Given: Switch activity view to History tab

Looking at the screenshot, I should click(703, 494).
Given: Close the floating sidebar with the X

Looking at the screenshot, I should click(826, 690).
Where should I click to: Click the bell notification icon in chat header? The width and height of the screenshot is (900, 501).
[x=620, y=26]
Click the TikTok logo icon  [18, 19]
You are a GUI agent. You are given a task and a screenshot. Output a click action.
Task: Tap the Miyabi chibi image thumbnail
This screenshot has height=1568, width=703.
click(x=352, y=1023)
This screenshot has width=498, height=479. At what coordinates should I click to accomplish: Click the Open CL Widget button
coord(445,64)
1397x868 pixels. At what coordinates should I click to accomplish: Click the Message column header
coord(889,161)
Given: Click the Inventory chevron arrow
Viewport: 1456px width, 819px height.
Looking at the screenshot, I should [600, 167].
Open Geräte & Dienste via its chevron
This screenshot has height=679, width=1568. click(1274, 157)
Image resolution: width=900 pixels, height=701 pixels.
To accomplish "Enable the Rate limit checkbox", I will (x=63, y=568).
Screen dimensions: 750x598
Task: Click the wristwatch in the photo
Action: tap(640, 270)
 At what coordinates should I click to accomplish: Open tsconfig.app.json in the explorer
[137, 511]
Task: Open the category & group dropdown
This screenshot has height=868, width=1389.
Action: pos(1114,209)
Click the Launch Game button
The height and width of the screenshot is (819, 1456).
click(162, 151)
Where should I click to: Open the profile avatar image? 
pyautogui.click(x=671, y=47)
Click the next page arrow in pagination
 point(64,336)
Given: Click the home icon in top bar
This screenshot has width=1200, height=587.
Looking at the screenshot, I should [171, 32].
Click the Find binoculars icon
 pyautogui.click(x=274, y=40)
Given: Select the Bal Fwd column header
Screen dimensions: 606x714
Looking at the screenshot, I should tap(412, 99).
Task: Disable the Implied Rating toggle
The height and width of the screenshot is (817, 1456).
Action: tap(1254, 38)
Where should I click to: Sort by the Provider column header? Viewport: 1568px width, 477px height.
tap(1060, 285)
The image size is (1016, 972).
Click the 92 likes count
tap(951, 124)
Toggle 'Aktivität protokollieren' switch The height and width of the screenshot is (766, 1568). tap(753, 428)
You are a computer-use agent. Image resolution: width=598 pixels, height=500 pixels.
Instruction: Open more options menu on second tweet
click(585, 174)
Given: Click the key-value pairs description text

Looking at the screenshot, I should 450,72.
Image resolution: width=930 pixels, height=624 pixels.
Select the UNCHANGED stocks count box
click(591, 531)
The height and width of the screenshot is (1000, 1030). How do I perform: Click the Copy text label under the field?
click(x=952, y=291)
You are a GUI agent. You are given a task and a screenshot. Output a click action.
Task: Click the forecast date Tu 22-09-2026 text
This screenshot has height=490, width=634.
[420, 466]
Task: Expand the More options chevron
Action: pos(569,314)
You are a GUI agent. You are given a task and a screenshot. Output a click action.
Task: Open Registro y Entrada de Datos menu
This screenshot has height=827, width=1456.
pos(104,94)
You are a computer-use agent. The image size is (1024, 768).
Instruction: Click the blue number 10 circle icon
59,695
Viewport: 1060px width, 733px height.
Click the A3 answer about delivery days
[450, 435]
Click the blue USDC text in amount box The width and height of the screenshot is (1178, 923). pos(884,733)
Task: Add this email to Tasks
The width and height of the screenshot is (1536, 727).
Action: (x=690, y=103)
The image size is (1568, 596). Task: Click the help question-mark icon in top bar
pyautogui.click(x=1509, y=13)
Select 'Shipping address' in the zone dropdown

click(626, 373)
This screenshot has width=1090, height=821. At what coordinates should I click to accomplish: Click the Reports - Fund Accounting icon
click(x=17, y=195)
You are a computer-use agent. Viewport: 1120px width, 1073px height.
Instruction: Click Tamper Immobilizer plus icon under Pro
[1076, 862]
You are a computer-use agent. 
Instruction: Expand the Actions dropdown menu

|---|

* WHAT IS EXPECTED
Rewrite the lines from "At what coordinates should I click to accomplish: Open" through "Looking at the screenshot, I should tap(412, 99).", swapping "binoculars" for "magnifying glass" and keeping everything else the same.

* ANSWER FOR THIS EXERCISE
 At what coordinates should I click to accomplish: Open tsconfig.app.json in the explorer
[137, 511]
Task: Open the category & group dropdown
This screenshot has height=868, width=1389.
Action: pos(1114,209)
Click the Launch Game button
The height and width of the screenshot is (819, 1456).
click(162, 151)
Where should I click to: Open the profile avatar image? 
pyautogui.click(x=671, y=47)
Click the next page arrow in pagination
 point(64,336)
Given: Click the home icon in top bar
This screenshot has width=1200, height=587.
Looking at the screenshot, I should [171, 32].
Click the Find magnifying glass icon
 pyautogui.click(x=274, y=40)
Given: Select the Bal Fwd column header
Screen dimensions: 606x714
Looking at the screenshot, I should tap(412, 99).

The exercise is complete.